■ **Instructions for the task**
The lines below, from the one containing "The image size" through the one containing "Screen dimensions: 1009x667", should be set down exactly, with no pictures and nothing else.

(Pixel coordinate grounding data)
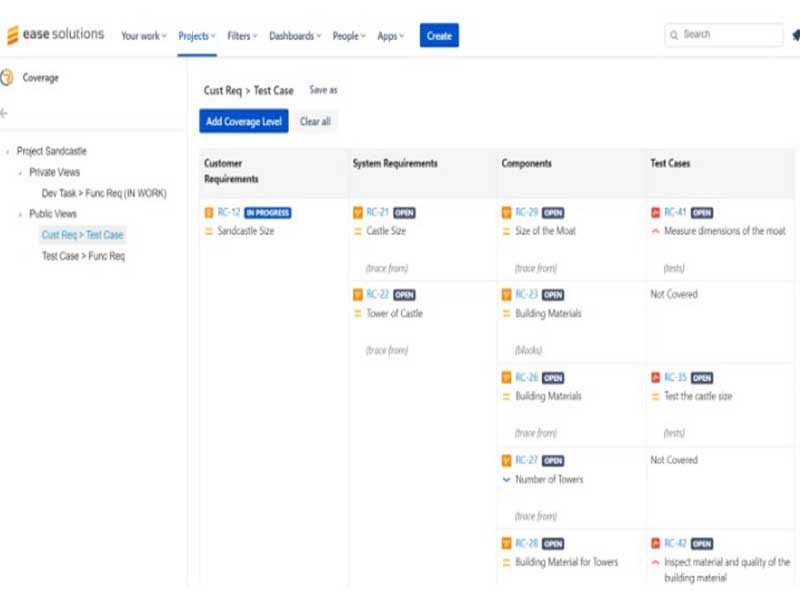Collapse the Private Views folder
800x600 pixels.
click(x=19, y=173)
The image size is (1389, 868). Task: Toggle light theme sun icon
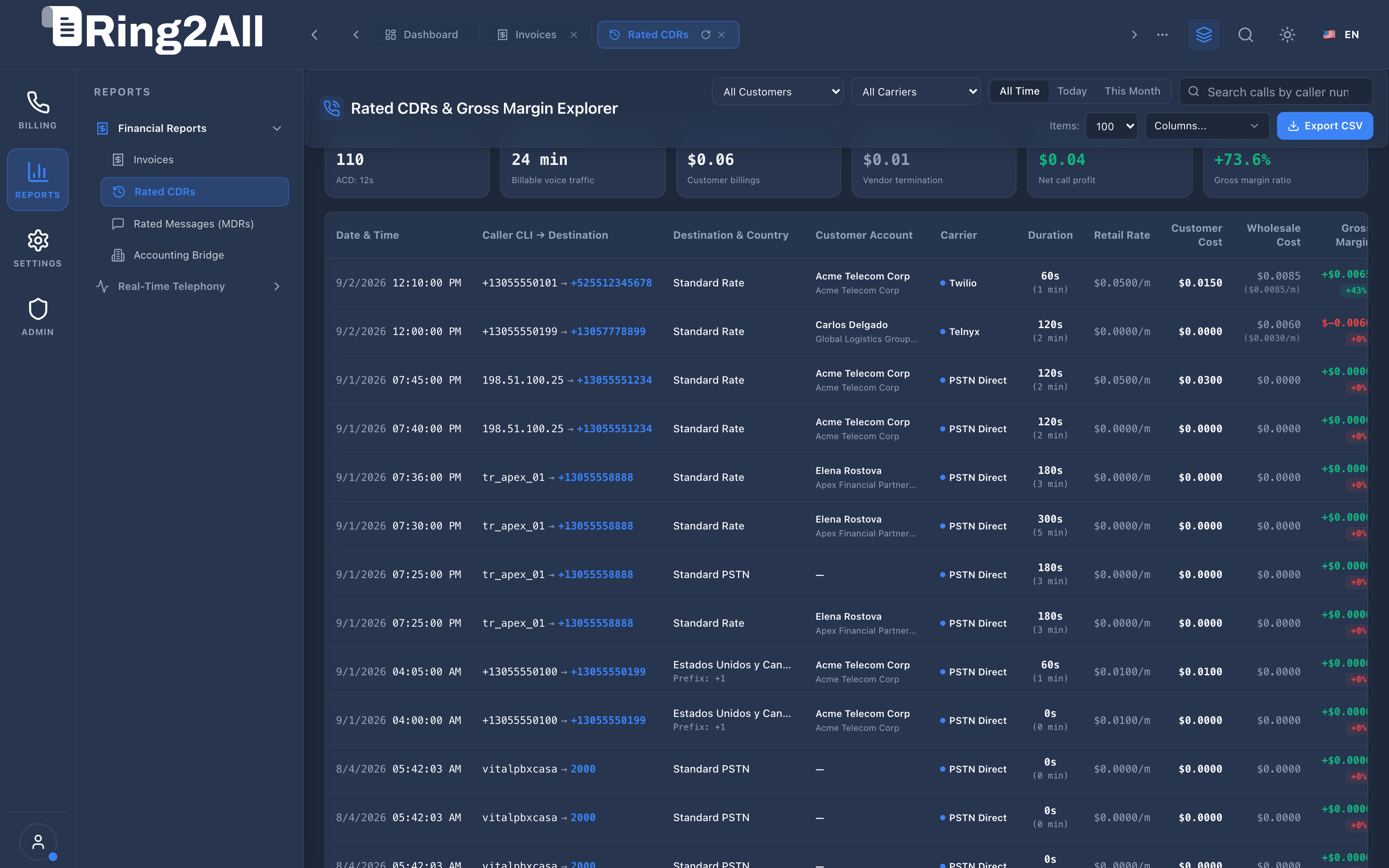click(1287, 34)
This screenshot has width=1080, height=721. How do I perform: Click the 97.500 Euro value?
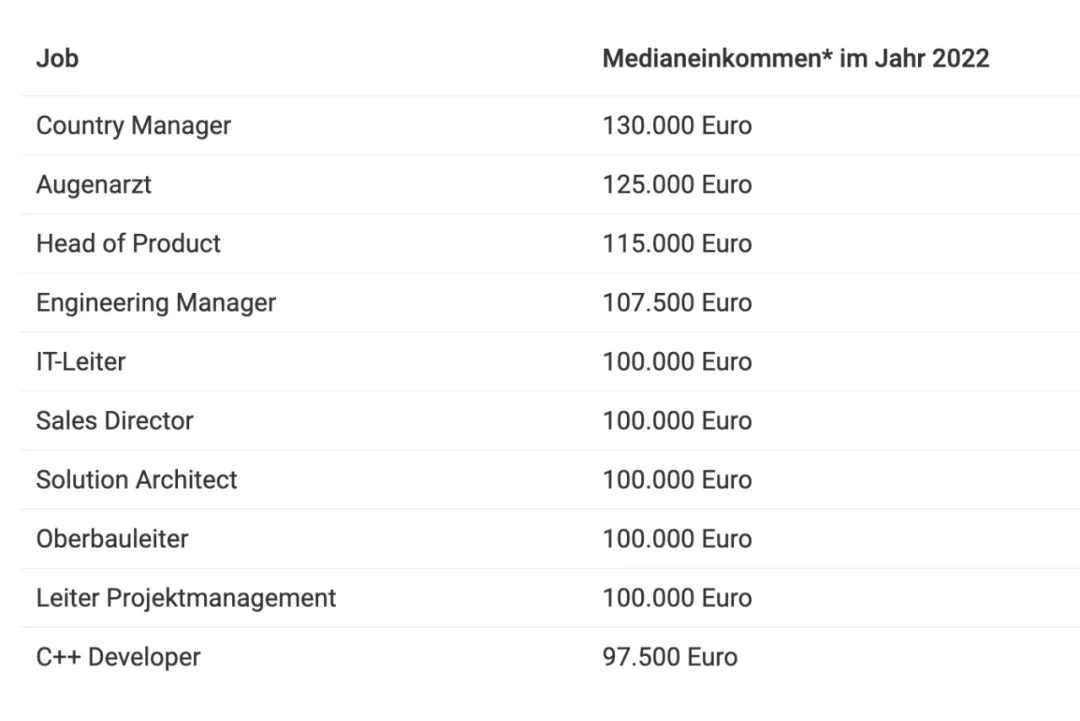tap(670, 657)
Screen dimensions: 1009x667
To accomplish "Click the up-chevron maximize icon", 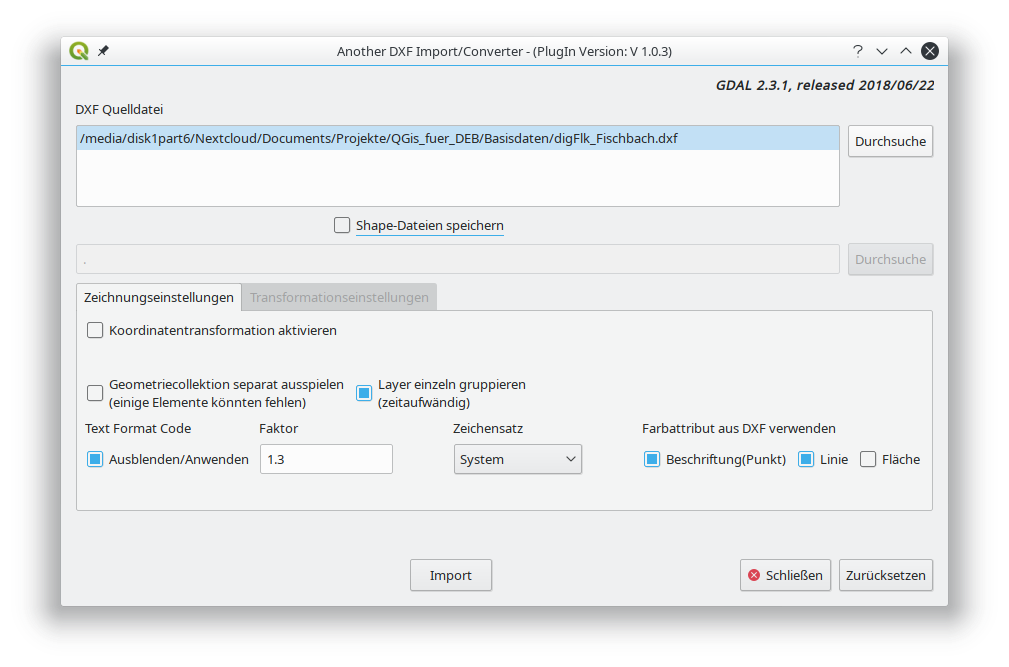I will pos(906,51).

■ **Result**
The image size is (1389, 868). Task: Toggle light theme sun icon
click(1287, 34)
This screenshot has width=1080, height=721. How do I perform: Click the 97.500 Euro value?
tap(670, 657)
Screen dimensions: 1009x667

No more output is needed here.